O Largo do sítio de São Domingos do séc. XIII

Largo de São Domingos na segunda década do séc. XX
(Foto: Alberto Carlos Lima, Arquivo Municipal de Lisboa)

O Largo de São Domingos retira o seu nome do Convento de S. Domingos, erguido neste sítio no séc.
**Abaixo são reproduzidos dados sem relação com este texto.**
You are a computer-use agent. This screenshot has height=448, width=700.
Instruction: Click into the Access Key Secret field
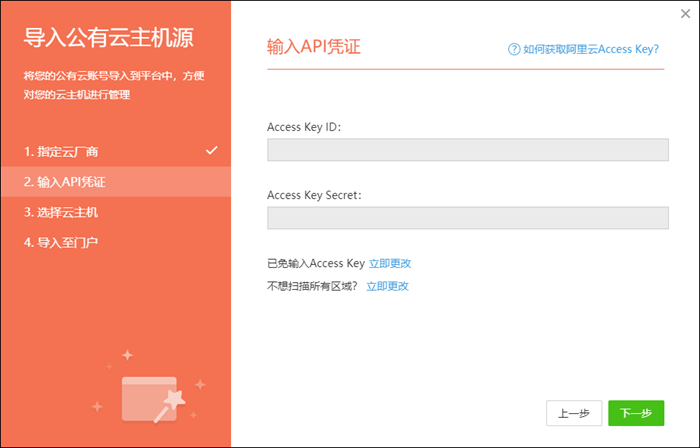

XIII e que a partir dessa data  serviu como referência toponímica a toda a zona em seu redor.

Hoje, o Largo de São Domingos define-se na confluência da Rua Dom Antão de AlmadaRua de Barros Queirós, Praça D. Pedro IV e Rua das Portas de Santo Antão, onde se apresenta a Igreja de São Domingos.

A 1ª pedra do Convento da Ordem dos Dominicanos ou Ordem dos Pregadores aqui erguido foi benzida em 1242, no tempo de D. Sancho II, mas só ficou concluído em 1259, já no reinado de Afonso III. Mais tarde será fundado o Convento de S. Domingos de Benfica, em 1399, através de Frei Vicente de Lisboa, o confessor do rei D. João I. O templo da baixa lisboeta foi reedificado em 1536 por via do terramoto de 1531, assim como em 1608 e também após o terramoto de 1755, com um novo traçado de Carlos Mardel e fachada de João Frederico Ludovice. Em 1959, a igreja sofreu violento incêndio e só voltou a abrir ao público em 1994.

Este Largo de São Domingos tem ainda outras memórias da cidade de Lisboa e da história do país de que destacamos três, por ordem cronológica. Da Igreja de São Domingos partiu o Massacre de Lisboa de 1506 (ou Matança da Páscoa de 1506), em que  instigada por dominicanos a população perseguiu e matou centenas de judeus. A assinalar esta data trágica a CML inaugurou em abril de 2008, no centro do Largo,  um Memorial às Vítimas do Massacre Judaico de 1506, tal como um mural onde em  34 línguas está escrito Lisboa Cidade da Tolerância.  Também para a eclosão do 1º de Dezembro de 1640 se fizeram reuniões no edifício que conhecemos como Palácio da Independência, então pertença de D. Antão de Almada, que era dos 40 conjurados. E a partir de 1840, abriu neste Largo de São Domingos a taberna de um galego de apelido Espinheira, que foi a primeira a vender ginjinha, para além da loja ainda hoje ostentar no exterior rimas da autoria do jornalista Esculápio.